Mas também atraiu dissidentes. “A gente começou a fazer roda de debates, aí começou os ataques, as professoras foram denunciadas pro conselho tutelar, a gente também começou a ser taxado como ‘proliferadores de discurso político radical'. Me emocionei, porque ontem foi um dia muito difícil, tivemos o corte do portão, derrubaram a barricada e agrediram uma das nossas apoiadoras”,contou Thais.

As agressões, de acordo com ela, tiveram até um episódio de injúria racial. “Ela, inclusive, foi chamada de macaca por um homem quando derrubaram a barricada.
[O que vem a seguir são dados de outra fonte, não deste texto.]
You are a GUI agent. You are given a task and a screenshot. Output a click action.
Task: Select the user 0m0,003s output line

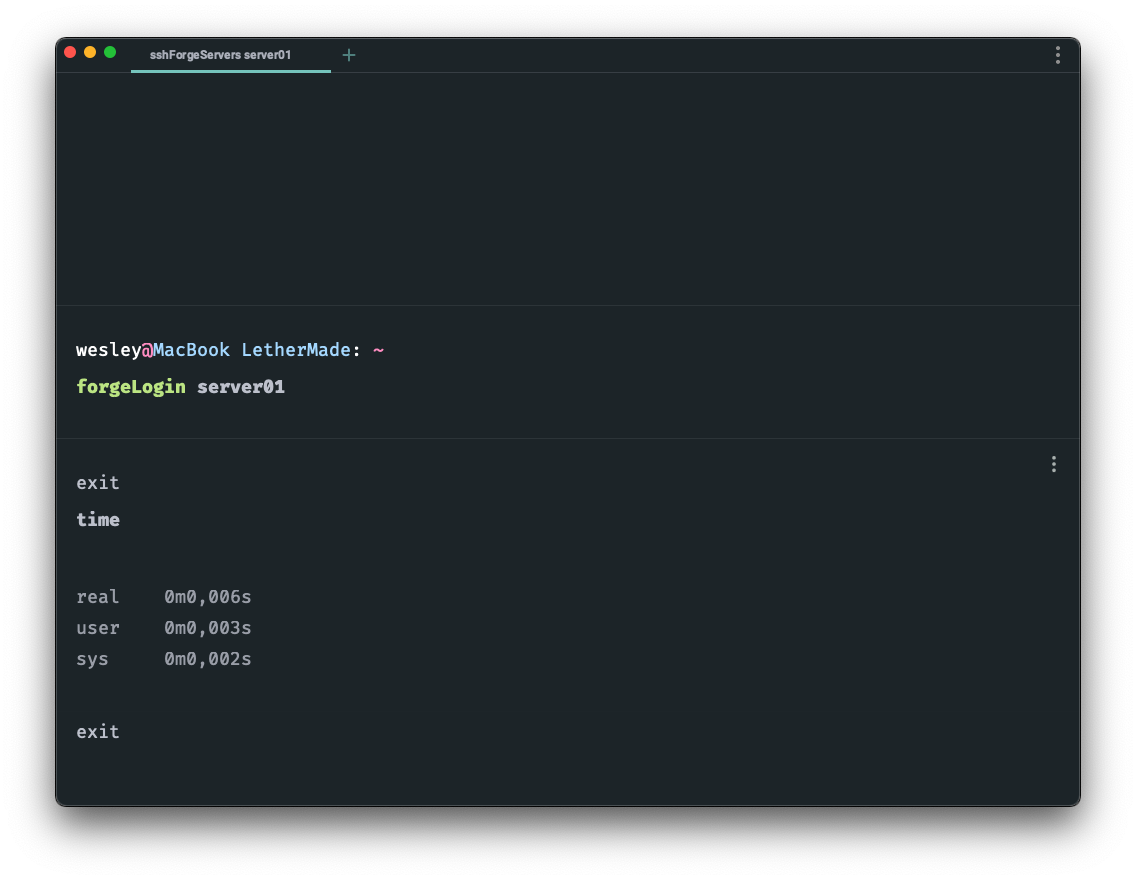[x=163, y=628]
Aí a gente falou: o campus já não vai dar pra segurar, aí fomos ocupar o bloco de geografia e história, mas é provisório”.

Ainda assim, conforme explicou, a solidariedade também marca a ocupação. “Muito se fala e pouco se explica [sobre a PEC 55 e a MP do ensino médio], a informação é a forma mais eficiente de trazer pessoas pro nosso lado. Durante o dia todo conseguimos muita aderência, essa noite já foram 60 alunos. Então, pra uma movimentação há menos de 72h, já conseguimos bastante aderência”, comenta a estudante.
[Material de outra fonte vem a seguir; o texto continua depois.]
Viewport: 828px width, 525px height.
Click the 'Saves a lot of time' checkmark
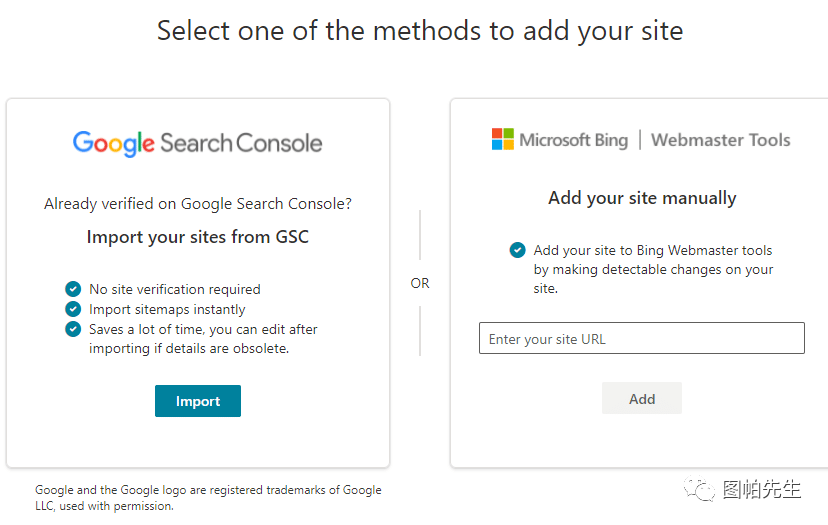(73, 329)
A direção do câmpus explicou que negocia com o movimento, mas se posiciona de forma “contrária” à ocupação. “A direção é contrária à forma de ocupação, é favorável à causa, mas não à ocupação do jeito que foi feita. Agora, estamos com uma comissão que foi instituída depois de assembleia do conselho e essa comuissão faz as negociações com eles. Em troca de dois banheiros pra tomarem banho, eles liberaram a entrada dos professores e do pessoal da matrícula. A Universidade está funcionando só nos serviços essenciais”, afirmou Ines Francisca Neves Silva, diretora em exercício.
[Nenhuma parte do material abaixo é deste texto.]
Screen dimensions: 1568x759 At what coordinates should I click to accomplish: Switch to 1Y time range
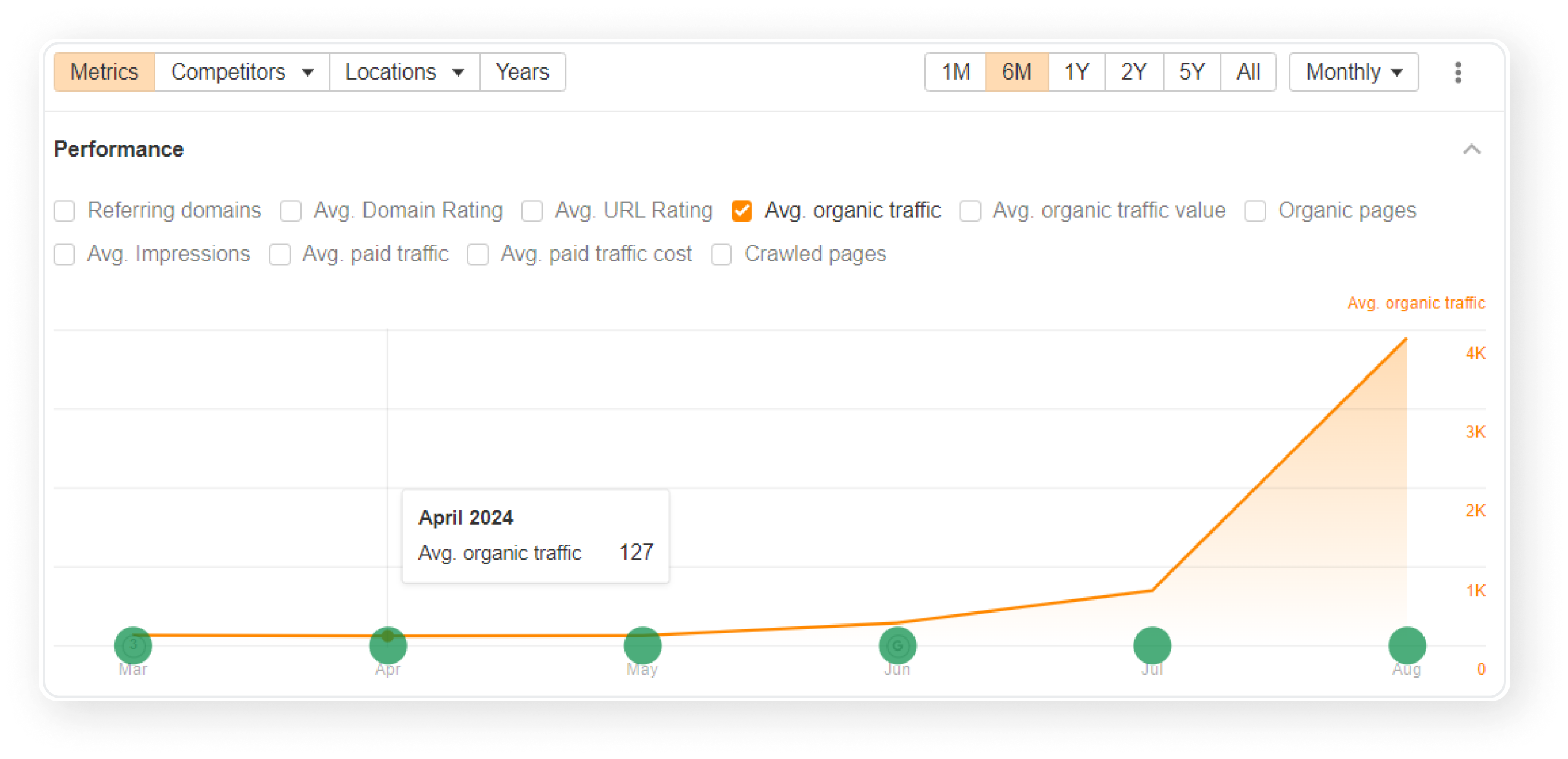(x=1074, y=71)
PEC 55 e MP do Ensino Médio

O governo federal pretende aprovar um projeto de ajuste fiscal – que já teve a votação aprovada na Câmara dos deputados – a PEC 55 – que pretende congelar gastos em áreas como a Saúde e Educação por 20 anos. De acordo com o texto do projeto, os orçamentos para essas áreas seriam aprovados nos valores relativos ao ano anterior, apenas corrigindo a inflação. A matéria deve ser votada pela CCJ (Comissão de Constituição, Justiça e Cidadania) do Senado no dia 9.

Na prática, ela acaba com a obrigatoriedade, prevista na Constituição de 1988 , de que a União aplique 18% de sua receita líquida de impostos (o total de impostos arrecadados já descontadas as transferências que a União faz para Estados e municípios) na educação. A desvinculação dessa obrigatoriedade passa a valer, caso a PEC seja aprovada, no Orçamento de 2018.

 

Alunos participam de debates nas salas de aula (divulgação)

 

A ‘Reforma no ensino médio' é uma Medida Provisória (MP) do Executivo Federal que propõe alterações no currículo escolar, ampliação da carga horária dos alunos para até 1.400 horas anuais (hoje são 800 horas), e a possibilidade de inserir o ensino técnico já no ensino médio.

Outra mudança é o fim da obrigação atual de estudar 13 disciplinas por três anos. Elas seriam obrigatórias pelo prazo de um ano e meio e depois, seriam optativas, segundo o interesse do aluno. Assim, se aprovado o projeto, um aluno de escola pública deixaria de ter a obrigação de fazer cursos de Artes e Educação Física, por exemplo, depois de um ano e meio de curso. Cai, ainda, a obrigatoriedade do espanhol no currículo. Há, dúvidas, ainda, se Sociologia e Filosofia deixariam de ser obrigatórios da metade do curso para o final.

“A gente está tentando passar para as pessoas que ela é inconstitucional [PEC 55], ela retira muitos direitos conquistados nos últimos anos, é um retrocesso, é retroceder aos anos 90 ou até antes disso. Eu me movimento muito, também, pela reforma do ensino médio, não necessitar de uma formação didática, uma formação em licencitura pra exercer o papel de professor,é voltar àqueles aulões de ginásio pra aprender o básico, entrarem no mercado e não quesitonarem. Esse congelamento [da PEC] vai sucatear a educação e a saúde pública. Porque eles jogam a conta pra classe trabalhadora e não tiraram dos deputados, do senado? Uma semana depois de conseguirem aprovar na Câmara, eles conseguiram aumento salarial novamente. É eles recebendo mais no bolso e a gente pagando a conta”, afirma Thais.